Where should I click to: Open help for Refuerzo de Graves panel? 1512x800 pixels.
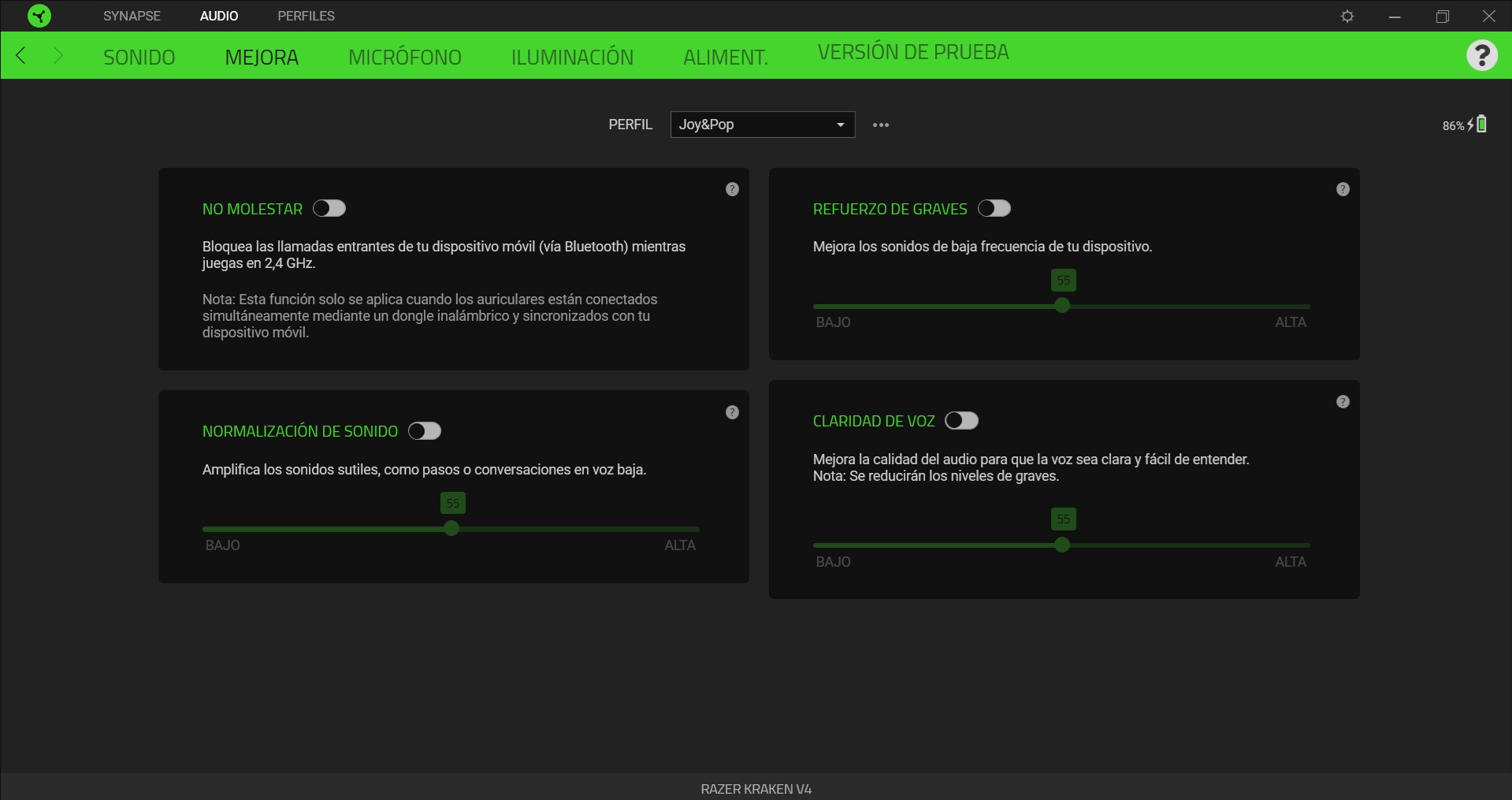click(x=1343, y=189)
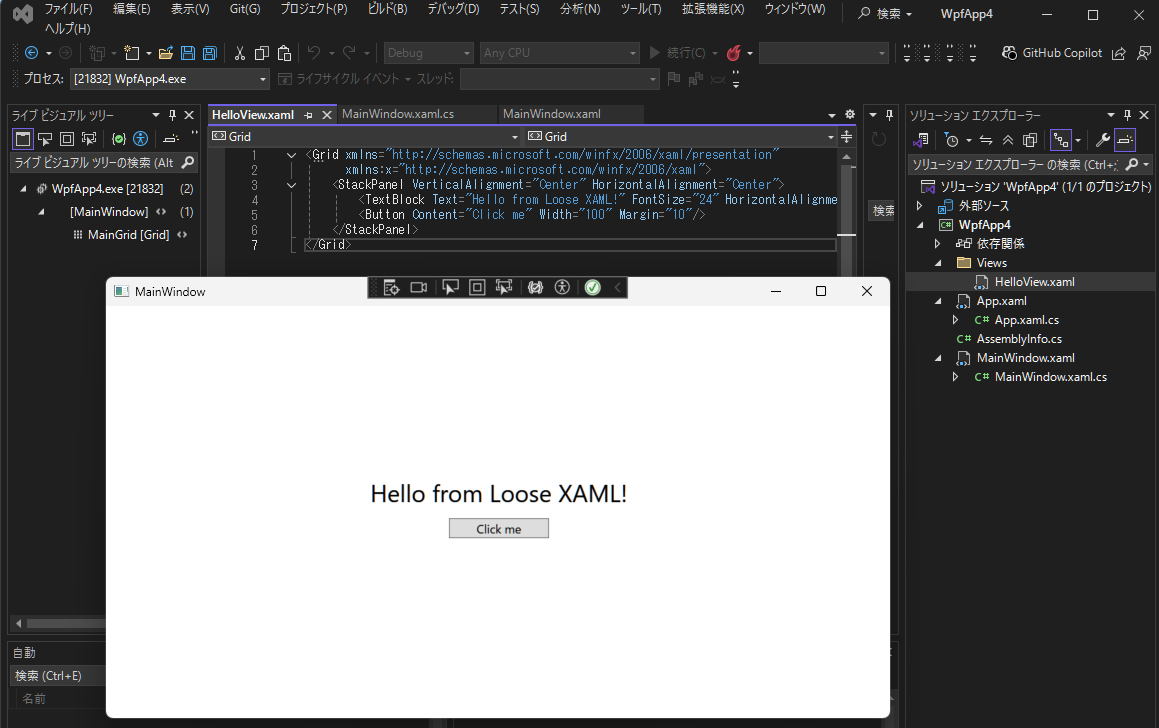
Task: Click Cut scissors icon in toolbar
Action: coord(239,53)
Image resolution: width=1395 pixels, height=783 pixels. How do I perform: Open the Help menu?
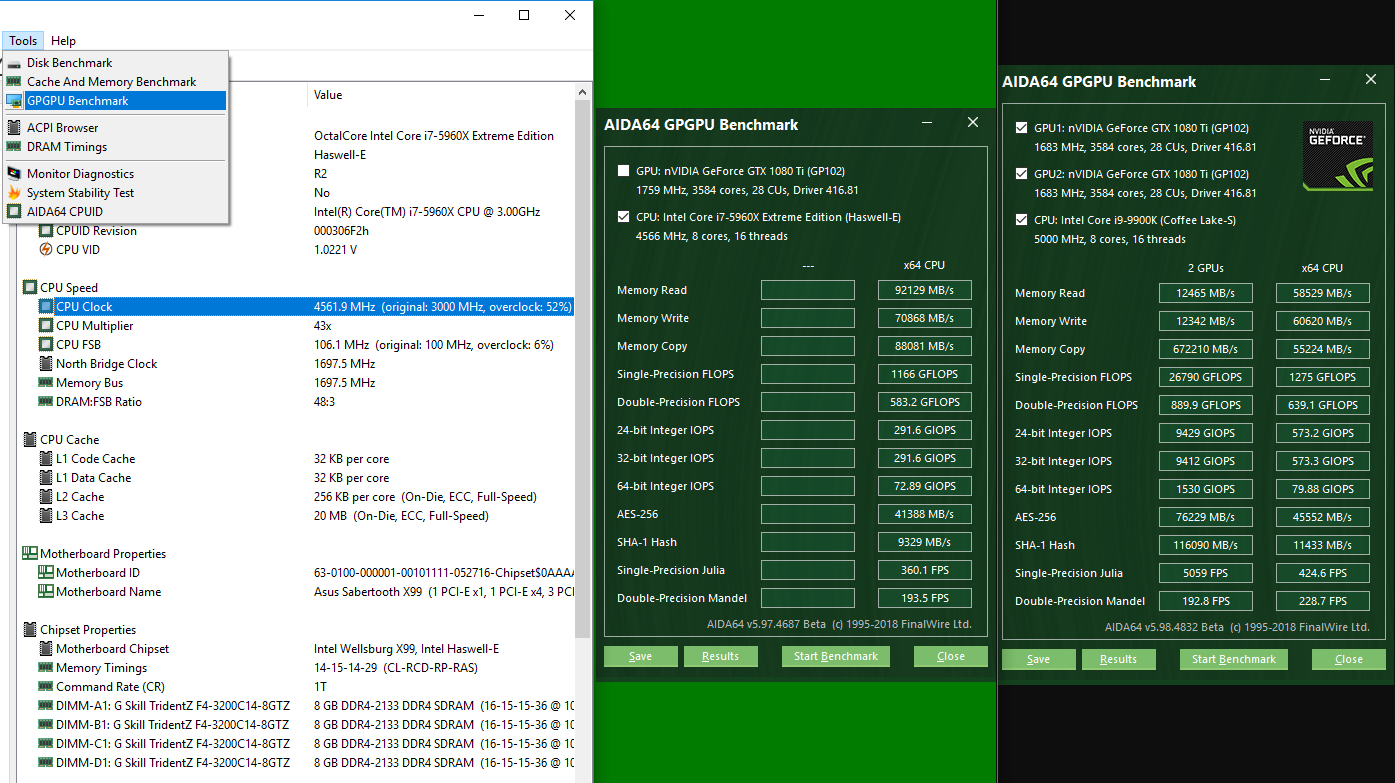(63, 41)
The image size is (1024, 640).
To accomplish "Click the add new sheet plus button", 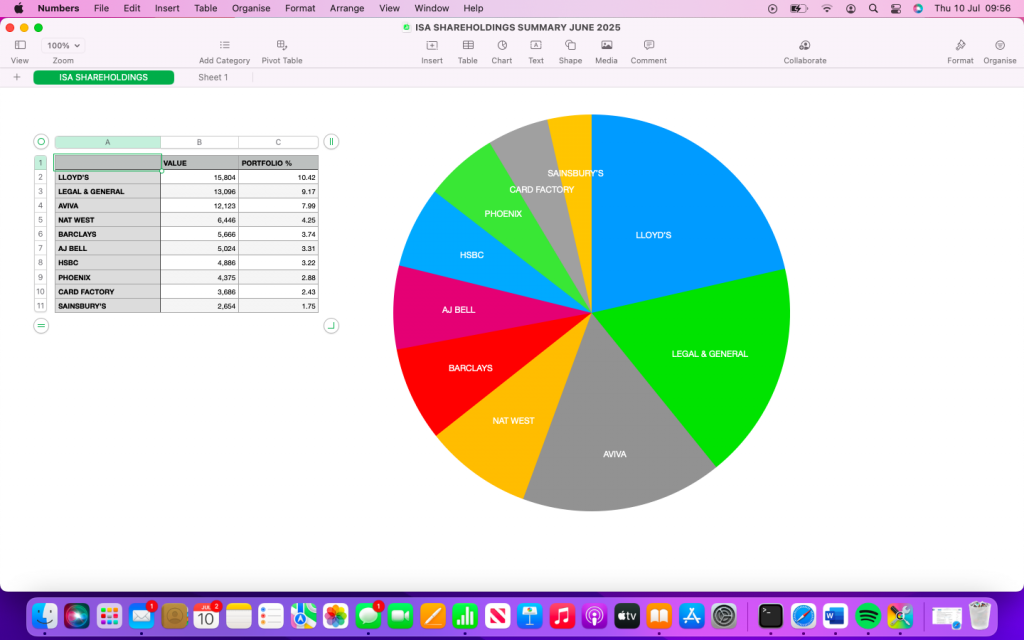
┄┄┄┄┄┄┄┄┄┄┄┄┄┄┄┄┄┄┄┄
**REQUIRED WORK**
Reproduce exactly, and only, the lines from the one with "The image size is (1024, 640)." to the final line of the listing above; the pictures are to be left out.

**RESULT**
The image size is (1024, 640).
To accomplish "Click the add new sheet plus button", 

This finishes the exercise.